Zu prominenten Einzelfällen darf die Finanzverwaltung keine Auskunft erteilen. In der Summe aber schuldeten Bürger den Berliner Finanzämtern zum Stichtag 31. Dezember 2016 rund 301 Millionen Euro, teile die Senatsverwaltung mit. Die nun bei Brauners angemeldeten 31 Millionen Euro wären also gut ein Zehntel dieser Gesamtsumme.

Der Tagesspiegel bat am gestrigen Mittwoch Artur Brauners Charlottenburger Rechtsanwältin um eine Stellungnahme. Diese liegt der Redaktion noch nicht vor.
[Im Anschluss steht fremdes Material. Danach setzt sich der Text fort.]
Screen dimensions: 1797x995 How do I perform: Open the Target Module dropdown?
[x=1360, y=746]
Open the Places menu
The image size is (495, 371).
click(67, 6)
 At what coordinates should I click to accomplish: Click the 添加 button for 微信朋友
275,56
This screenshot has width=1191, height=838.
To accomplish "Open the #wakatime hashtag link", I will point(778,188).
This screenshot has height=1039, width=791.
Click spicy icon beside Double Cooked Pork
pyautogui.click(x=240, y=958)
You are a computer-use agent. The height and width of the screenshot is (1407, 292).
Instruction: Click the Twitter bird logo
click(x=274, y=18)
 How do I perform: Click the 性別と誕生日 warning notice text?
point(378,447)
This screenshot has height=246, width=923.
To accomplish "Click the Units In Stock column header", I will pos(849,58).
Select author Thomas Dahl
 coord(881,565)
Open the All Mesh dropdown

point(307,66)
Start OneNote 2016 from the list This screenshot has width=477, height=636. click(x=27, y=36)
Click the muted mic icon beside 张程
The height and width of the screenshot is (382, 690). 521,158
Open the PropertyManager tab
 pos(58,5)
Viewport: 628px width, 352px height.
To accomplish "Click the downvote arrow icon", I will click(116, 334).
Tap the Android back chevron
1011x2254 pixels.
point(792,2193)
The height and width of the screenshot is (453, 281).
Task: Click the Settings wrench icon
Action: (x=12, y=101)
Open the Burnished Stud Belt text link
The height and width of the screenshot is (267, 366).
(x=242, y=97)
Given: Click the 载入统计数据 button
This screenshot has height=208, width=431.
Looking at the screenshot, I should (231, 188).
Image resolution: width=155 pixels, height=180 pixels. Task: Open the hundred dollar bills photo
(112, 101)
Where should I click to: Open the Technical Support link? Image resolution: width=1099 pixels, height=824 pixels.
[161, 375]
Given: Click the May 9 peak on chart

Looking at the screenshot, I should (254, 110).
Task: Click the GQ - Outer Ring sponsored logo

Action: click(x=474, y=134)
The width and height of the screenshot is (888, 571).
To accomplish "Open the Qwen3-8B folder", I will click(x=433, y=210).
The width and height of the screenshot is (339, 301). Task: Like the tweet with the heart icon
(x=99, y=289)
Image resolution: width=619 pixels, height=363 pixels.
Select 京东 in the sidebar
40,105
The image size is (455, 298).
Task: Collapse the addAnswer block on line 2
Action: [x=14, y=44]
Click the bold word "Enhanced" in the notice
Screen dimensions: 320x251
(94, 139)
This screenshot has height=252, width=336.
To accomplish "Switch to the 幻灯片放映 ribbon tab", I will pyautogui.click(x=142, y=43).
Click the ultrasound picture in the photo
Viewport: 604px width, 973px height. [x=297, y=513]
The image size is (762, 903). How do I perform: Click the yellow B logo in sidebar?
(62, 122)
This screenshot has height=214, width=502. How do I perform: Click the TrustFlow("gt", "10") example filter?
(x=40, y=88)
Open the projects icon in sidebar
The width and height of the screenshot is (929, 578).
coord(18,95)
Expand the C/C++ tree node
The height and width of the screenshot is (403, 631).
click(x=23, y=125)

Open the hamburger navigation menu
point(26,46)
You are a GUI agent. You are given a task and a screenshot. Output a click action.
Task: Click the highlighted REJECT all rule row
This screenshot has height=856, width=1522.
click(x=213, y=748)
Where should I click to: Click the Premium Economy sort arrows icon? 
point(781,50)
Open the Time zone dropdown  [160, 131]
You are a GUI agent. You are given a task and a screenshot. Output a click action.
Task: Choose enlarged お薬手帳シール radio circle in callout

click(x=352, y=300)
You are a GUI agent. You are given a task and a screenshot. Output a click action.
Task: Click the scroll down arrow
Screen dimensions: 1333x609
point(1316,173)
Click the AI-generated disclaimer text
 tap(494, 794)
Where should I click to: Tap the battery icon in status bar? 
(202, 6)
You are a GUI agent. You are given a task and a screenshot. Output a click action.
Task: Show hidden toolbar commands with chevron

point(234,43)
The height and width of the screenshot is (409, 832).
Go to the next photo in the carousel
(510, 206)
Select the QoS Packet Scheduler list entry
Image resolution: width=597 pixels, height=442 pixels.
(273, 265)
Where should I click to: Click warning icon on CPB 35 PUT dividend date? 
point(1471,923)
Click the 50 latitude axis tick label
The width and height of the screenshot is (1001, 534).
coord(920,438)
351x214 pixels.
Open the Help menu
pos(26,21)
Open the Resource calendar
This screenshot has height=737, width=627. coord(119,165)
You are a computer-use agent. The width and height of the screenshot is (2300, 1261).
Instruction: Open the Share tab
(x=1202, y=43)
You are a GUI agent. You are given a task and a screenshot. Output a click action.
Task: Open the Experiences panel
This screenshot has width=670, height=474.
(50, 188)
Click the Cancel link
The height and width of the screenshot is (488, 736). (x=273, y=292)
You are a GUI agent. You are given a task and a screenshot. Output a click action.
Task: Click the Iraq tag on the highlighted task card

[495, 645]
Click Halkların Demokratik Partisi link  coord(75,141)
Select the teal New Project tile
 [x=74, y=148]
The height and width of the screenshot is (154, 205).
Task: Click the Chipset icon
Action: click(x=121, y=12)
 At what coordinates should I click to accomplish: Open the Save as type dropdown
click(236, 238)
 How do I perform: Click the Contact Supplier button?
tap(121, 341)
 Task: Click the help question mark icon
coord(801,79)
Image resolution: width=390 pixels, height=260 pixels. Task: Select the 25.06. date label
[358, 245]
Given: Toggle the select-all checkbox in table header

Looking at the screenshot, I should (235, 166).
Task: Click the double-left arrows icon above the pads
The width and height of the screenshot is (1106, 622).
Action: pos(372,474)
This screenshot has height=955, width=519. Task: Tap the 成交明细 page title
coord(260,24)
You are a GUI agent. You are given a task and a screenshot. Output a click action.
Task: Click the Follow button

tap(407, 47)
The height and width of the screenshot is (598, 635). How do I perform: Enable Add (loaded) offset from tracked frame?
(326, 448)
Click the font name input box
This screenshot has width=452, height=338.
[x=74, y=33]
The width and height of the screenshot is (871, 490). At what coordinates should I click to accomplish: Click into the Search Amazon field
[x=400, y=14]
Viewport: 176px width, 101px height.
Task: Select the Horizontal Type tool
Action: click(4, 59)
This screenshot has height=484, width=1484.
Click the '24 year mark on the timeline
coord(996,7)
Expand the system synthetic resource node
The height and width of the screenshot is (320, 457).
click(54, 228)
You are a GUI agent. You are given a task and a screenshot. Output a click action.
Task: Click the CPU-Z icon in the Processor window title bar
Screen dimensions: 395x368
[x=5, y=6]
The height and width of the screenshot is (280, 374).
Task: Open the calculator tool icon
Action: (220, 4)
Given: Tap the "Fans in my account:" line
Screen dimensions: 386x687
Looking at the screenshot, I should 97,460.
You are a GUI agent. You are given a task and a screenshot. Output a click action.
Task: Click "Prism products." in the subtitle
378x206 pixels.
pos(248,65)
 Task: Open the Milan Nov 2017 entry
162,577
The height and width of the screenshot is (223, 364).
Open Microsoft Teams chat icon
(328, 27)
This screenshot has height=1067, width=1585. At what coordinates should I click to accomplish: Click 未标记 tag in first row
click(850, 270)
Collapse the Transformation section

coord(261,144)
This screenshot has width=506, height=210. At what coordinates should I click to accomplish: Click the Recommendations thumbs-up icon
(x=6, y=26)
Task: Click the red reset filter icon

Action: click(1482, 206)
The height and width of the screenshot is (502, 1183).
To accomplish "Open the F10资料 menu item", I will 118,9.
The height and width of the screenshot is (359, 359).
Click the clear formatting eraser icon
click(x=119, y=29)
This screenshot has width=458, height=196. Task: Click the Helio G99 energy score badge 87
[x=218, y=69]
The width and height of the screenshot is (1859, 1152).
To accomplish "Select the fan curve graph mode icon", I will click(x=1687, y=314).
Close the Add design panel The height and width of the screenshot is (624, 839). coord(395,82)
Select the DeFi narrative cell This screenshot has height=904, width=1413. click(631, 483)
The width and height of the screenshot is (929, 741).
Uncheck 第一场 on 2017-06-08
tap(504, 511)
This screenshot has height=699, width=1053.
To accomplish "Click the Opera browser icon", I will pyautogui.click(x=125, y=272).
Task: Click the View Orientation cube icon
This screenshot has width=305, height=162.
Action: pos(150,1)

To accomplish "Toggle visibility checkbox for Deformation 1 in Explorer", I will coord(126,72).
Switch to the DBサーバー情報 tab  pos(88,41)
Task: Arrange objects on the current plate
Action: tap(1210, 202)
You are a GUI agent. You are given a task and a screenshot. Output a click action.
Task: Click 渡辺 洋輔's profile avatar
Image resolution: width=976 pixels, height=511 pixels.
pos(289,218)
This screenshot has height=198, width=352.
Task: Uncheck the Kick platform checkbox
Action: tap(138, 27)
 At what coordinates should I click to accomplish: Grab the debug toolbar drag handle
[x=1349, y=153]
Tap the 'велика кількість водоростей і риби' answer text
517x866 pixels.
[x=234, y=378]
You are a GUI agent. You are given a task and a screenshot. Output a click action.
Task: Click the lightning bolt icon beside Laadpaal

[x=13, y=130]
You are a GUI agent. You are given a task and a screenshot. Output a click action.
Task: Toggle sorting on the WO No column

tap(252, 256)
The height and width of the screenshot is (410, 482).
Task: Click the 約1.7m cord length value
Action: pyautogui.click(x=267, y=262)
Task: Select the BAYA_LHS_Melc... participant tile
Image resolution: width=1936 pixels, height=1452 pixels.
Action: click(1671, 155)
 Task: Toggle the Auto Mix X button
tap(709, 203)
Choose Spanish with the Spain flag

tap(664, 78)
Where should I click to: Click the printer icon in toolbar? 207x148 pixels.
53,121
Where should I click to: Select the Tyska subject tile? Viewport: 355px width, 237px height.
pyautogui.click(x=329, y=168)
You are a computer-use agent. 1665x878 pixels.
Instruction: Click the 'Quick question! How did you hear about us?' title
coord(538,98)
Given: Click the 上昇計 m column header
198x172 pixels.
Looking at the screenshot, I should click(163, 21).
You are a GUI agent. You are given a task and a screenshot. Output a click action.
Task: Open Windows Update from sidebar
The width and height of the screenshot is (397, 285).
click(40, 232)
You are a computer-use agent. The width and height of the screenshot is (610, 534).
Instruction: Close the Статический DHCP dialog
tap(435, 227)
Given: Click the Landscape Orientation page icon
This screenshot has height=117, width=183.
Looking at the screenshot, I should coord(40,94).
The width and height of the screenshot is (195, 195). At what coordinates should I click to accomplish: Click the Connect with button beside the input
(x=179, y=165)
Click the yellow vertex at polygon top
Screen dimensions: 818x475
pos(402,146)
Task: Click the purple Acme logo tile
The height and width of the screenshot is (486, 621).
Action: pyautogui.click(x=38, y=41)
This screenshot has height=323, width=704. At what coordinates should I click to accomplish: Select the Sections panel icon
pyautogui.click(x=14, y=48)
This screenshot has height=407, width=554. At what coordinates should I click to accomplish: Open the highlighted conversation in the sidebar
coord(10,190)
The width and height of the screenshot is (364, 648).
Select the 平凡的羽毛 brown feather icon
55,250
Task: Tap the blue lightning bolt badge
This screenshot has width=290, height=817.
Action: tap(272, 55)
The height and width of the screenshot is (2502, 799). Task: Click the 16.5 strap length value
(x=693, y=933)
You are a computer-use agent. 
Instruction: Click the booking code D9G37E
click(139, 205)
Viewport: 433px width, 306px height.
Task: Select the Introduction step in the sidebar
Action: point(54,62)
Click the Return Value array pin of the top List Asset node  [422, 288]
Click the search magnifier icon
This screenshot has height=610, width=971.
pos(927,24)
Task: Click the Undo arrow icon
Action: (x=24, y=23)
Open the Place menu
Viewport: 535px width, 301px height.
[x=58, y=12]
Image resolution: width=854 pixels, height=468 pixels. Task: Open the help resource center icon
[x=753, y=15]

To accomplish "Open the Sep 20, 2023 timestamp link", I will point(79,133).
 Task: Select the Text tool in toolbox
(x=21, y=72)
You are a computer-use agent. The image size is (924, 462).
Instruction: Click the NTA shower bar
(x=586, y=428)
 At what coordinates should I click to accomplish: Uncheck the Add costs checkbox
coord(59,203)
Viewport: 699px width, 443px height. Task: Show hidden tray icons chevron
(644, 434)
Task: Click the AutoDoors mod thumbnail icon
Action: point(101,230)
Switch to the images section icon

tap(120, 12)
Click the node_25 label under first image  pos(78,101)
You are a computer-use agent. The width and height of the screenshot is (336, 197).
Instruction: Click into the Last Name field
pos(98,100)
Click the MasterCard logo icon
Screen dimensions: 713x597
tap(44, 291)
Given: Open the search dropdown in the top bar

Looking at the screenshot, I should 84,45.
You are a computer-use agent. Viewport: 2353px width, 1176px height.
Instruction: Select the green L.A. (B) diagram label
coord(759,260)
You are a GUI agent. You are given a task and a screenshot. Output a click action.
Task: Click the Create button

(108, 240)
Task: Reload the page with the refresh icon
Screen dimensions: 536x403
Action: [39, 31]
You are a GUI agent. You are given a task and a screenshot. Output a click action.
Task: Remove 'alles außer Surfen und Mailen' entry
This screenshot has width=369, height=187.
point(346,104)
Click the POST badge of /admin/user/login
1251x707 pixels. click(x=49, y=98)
Dem Magazin „Stern“, das die Unterlagen ebenfalls hat, ließ Brauner aber ausrichten, bei den genannten Summen handele es sich nicht um originäre Steuerschulden, sondern um „Nebenforderungen des Finanzamts, insbesondere Säumniszuschläge“. Gegen diese wolle er sich gerichtlich wehren, hieß es. Daneben seien auch Steuerforderungen streitig, bei denen die „Vollziehung“ momentan ausgesetzt sei.